The Easel

30th January 2024

Stéphane Mandelbaum

Mandelbaum was an outsider. He died an outsider too, shot having just committed an art burglary. In his short life he produced hundreds of portraits of the Brussels demimonde. Everyone looks tired, “swollen cheeks, greasy hair … The line between victim and oppressor, innocent and guilty, gets hopelessly blurred.” There is a churn of ideas – shifting identity, war guilt, self-doubt – that is ultimately “transfixing, bewildering”. The curator agrees; “This stuff is beyond edgy,” A bio piece is here.

Tiffany’s abstract window

In his studio, Louis Tiffany produced a variety of stained glass objects, often with Art Nouveau styling. For his own apartment, though, he installed a unique leaded-glass window. The window’s asymmetrical pattern partly reflected his interest in North African textiles. More obviously, though, the central S curve gives it a distinctly abstract feel. This was “shockingly modern” for 1880 and pre-dated the full emergence of abstraction in painting by decades. It perfectly expressed Tiffany’s ambition to “paint with glass.” 

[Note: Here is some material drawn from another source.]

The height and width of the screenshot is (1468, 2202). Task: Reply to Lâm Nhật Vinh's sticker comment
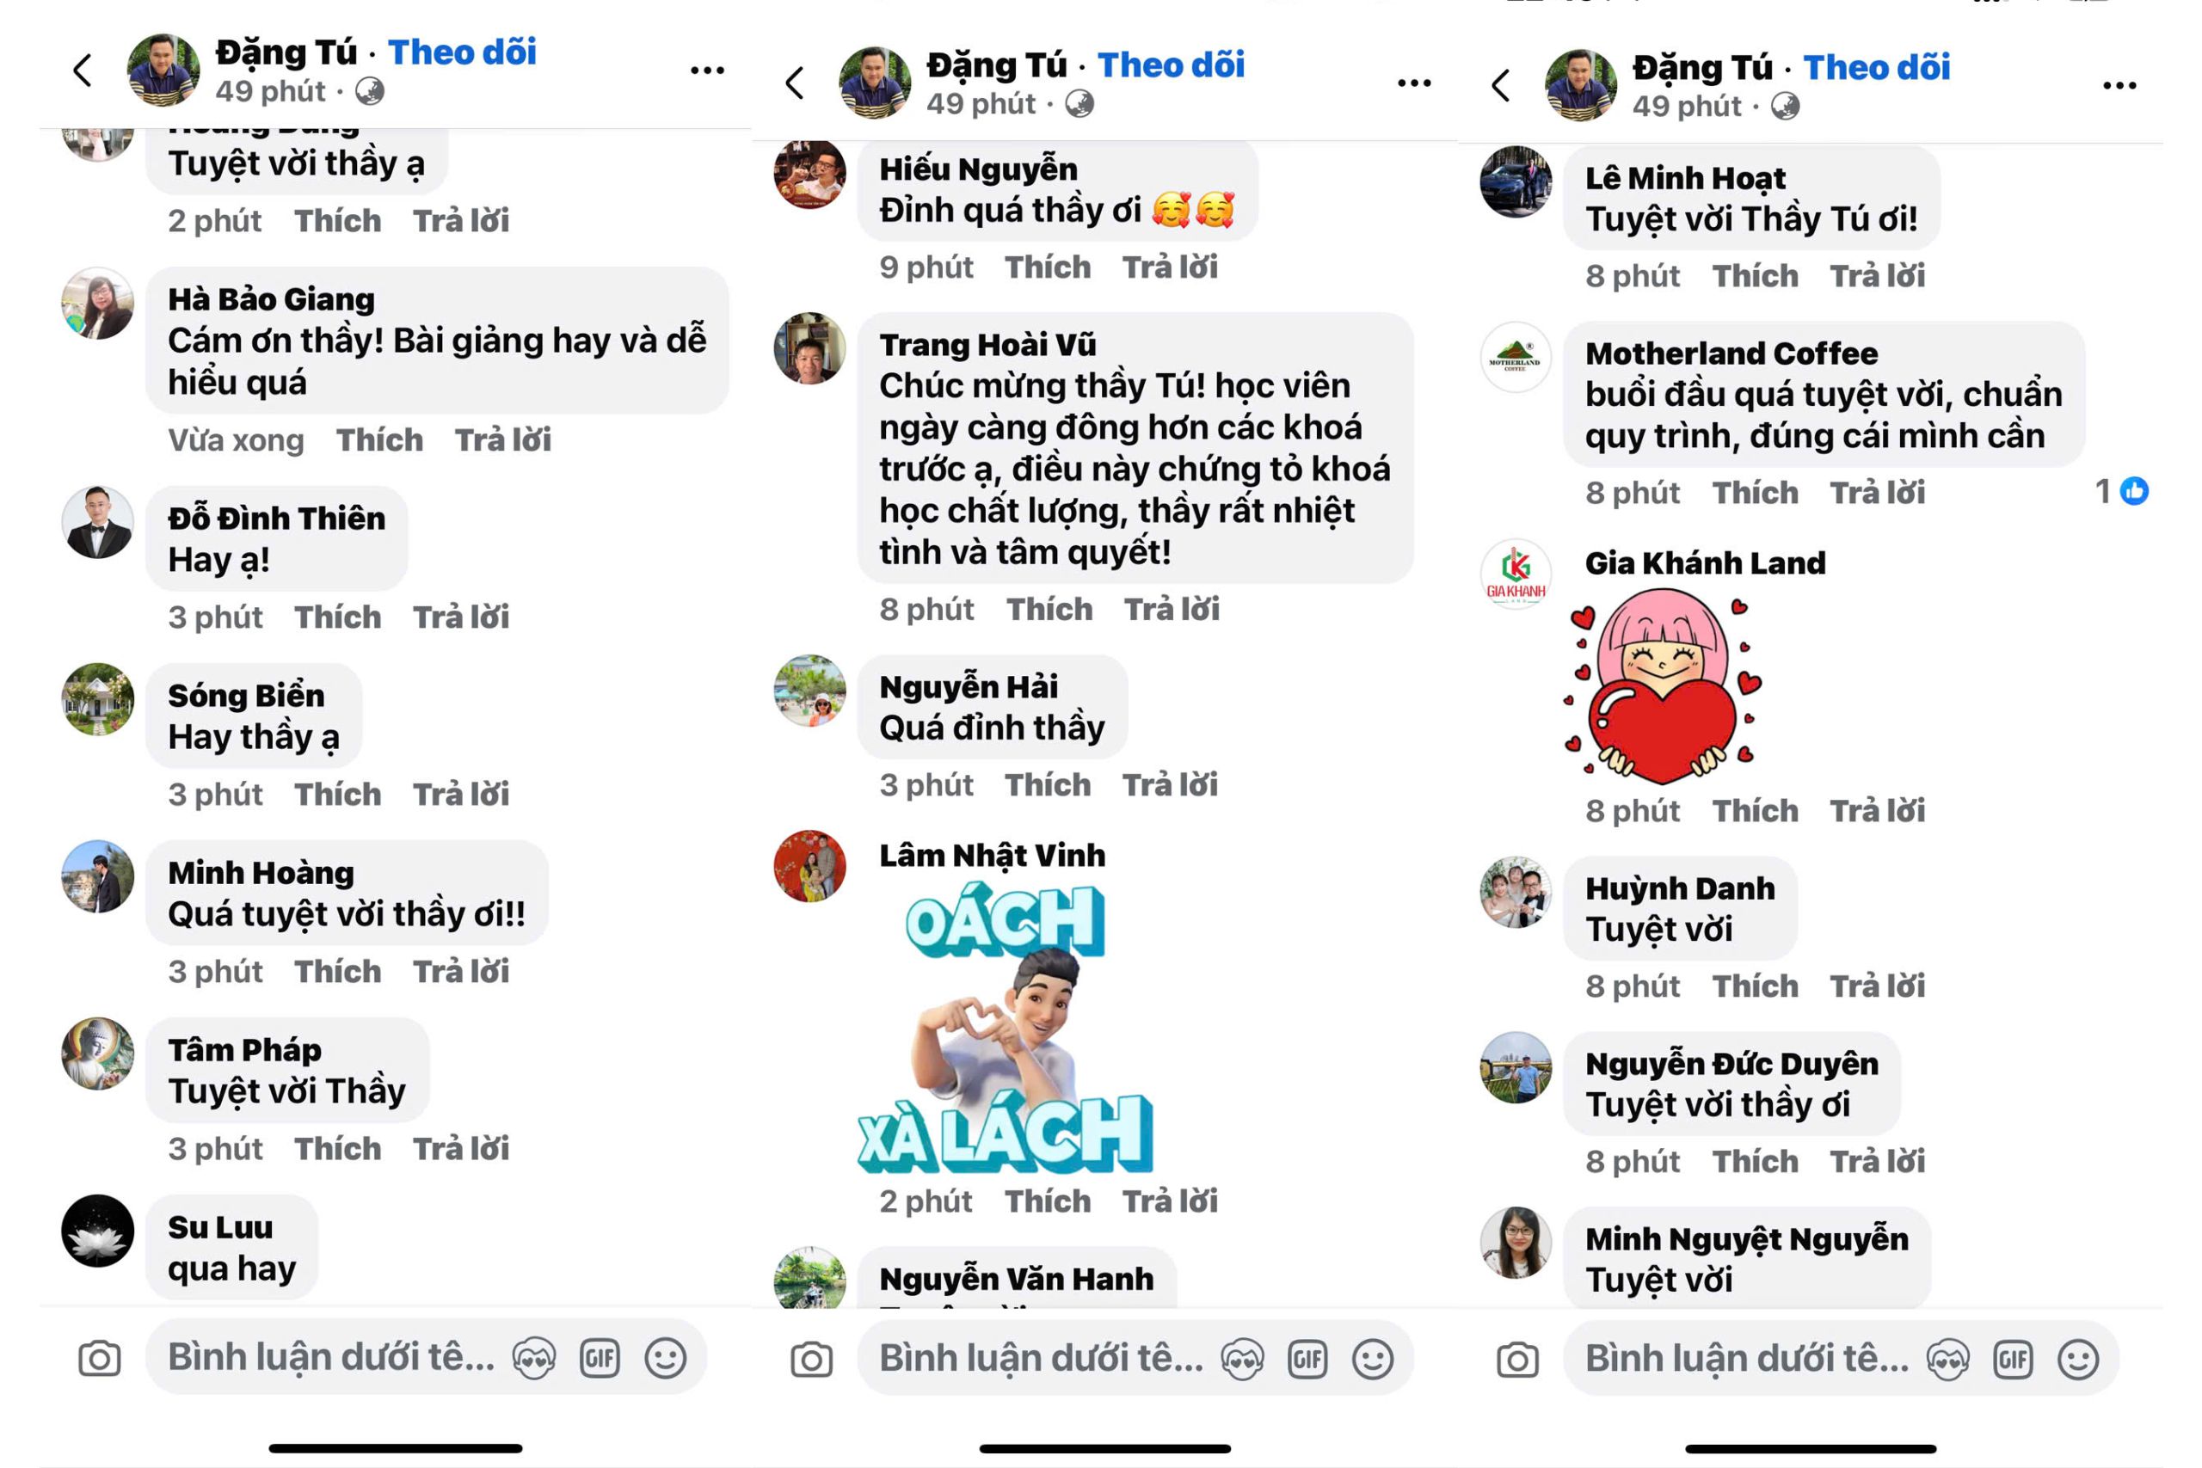(1170, 1201)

How “Unnamed Figures” at the American Folk Art Museum Challenges Dominant Narratives of American History

Portraits are intended to flatter, to elevate. They can tell other stories too. In the case of 18th century American folk art they reveal Black erasure. In some cases, the absence is literal but other times Black figures are simply placed in the shadows. Focusing on the “there but not there” tendency reveals new historical narratives: Black contributors to nation building; the presence of slavery in the north; successful Black property owners – in other words, a more complete American history.

19th December 2023

The Triumph of Dana Schutz

A modern redemption story? In 2017 Schutz was excoriated for a painting of a socially sensitive subject. Everyone has moved on – mostly – and her new work is being acclaimed. Intricate paintings, in thick oils, are allegorical, “luridly iridescent moonscapes … giant marionette-like figures with spidery limbs and oversize heads.” Somehow, the impending chaos of all this detail is kept in check by her “stately composition”. Says one critic “one of America’s best painters”.

Robert Storr, the Bad Boy of Curating, Is Back, With a Large Group of Misfits, To Induce ‘Retinal Hysteria’

Despairing about the world? Storr, a renowned curator and writer, is interested in art that has that vibe – works that “vibrate with panic, uncontrollable anger, out-of-control laughter, orgasmic release”. Reviewers seem non-plussed at his show of provocative, irritating artworks – presumably a sign they didn’t like it. Storr responds, “like is a relatively weak emotion to have in relation to [a piece of] art. I have noticed it, and that signals to me it is substantial and strong.” An interview with Storr is here.

This Manet portrait of Berthe Morisot is ablaze with mutual attraction

A deep dive into one famous painting on which the writer is an expert. Manet was a conventional fellow and married but was bowled over on meeting Berthe Morisot in the Louvre. An affair being improper, he instead settled for painting her – repeatedly. “Manet responded to the sensuous charge in things … as the very flavor of a civilized existence. Without a whisper of doting, [Manet’s Repose] is a lesson in how to love”.

William Blake was called a ‘lunatic’ in his lifetime. The Getty hails him as a visionary now

This writer gets straight to the point – “Blake was a bit of a nut”. While contemporaries like Constable and Turner gazed idealistically at the English countryside, Blake focused on his own “poetic imagination”. Apocalyptic though his imagery often was, he could also combine “Michelangelo’s drawing, the formal crispness of Raphael [and] Durer’s commitment to printmaking”. Such works, dismissed by his peers, are now thought “wonderfully weird”. Nutty or not, Blake is a superstar.